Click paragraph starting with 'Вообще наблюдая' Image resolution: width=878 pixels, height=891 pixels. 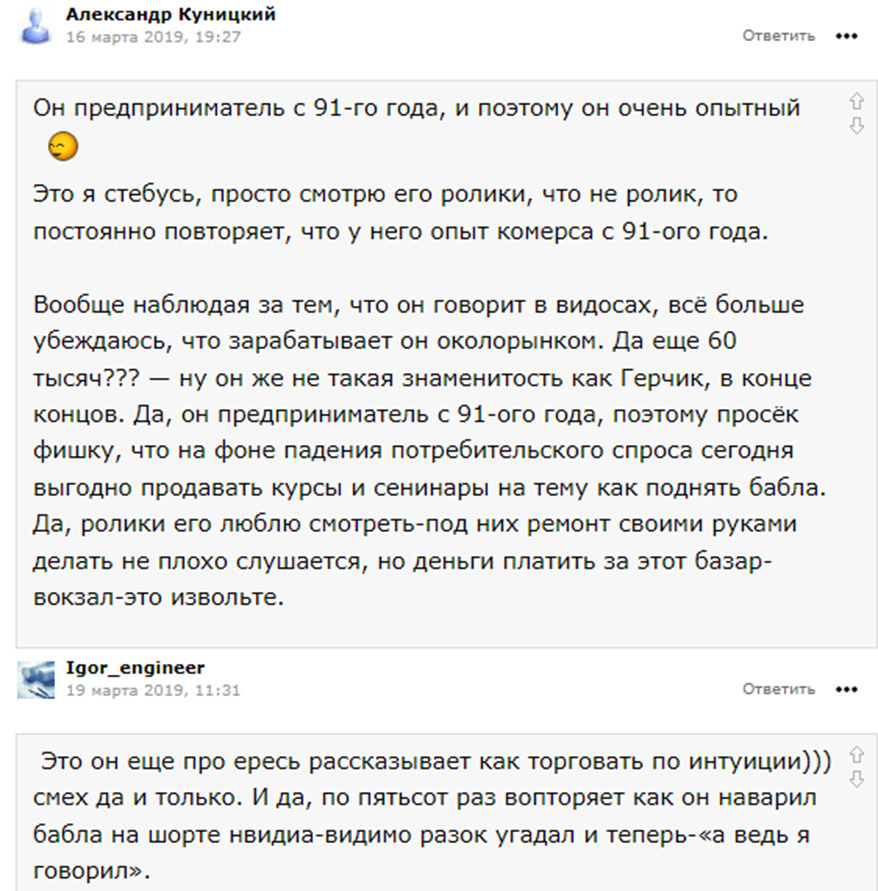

#####

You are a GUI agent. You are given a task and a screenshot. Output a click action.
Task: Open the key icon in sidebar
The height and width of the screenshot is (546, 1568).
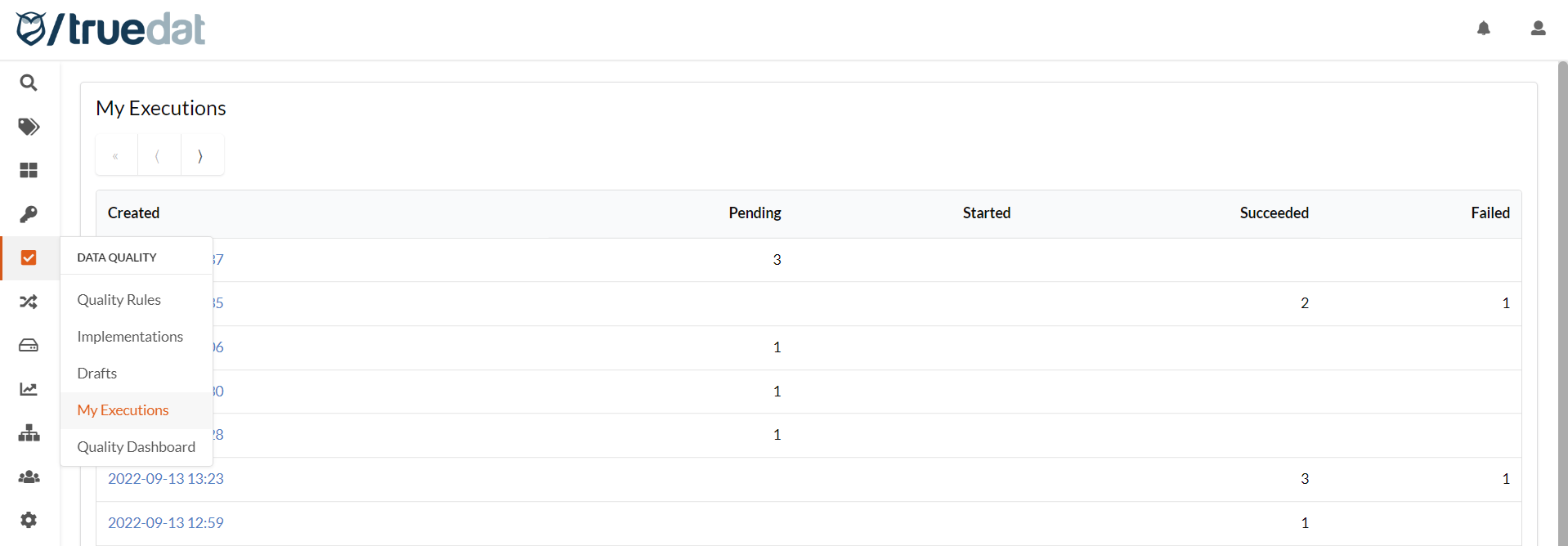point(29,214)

#####

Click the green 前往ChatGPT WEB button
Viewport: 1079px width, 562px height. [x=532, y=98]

#####

Set exercise — Carry over the part of the material that opens with the line containing "You are a GUI" and closes with the line containing "point(29,214)", adding 58 to each coordinate in the answer. Leave the pictures out.

Answer to the task —
You are a GUI agent. You are given a task and a screenshot. Output a click action.
Task: Open the key icon in sidebar
The height and width of the screenshot is (546, 1568).
point(87,272)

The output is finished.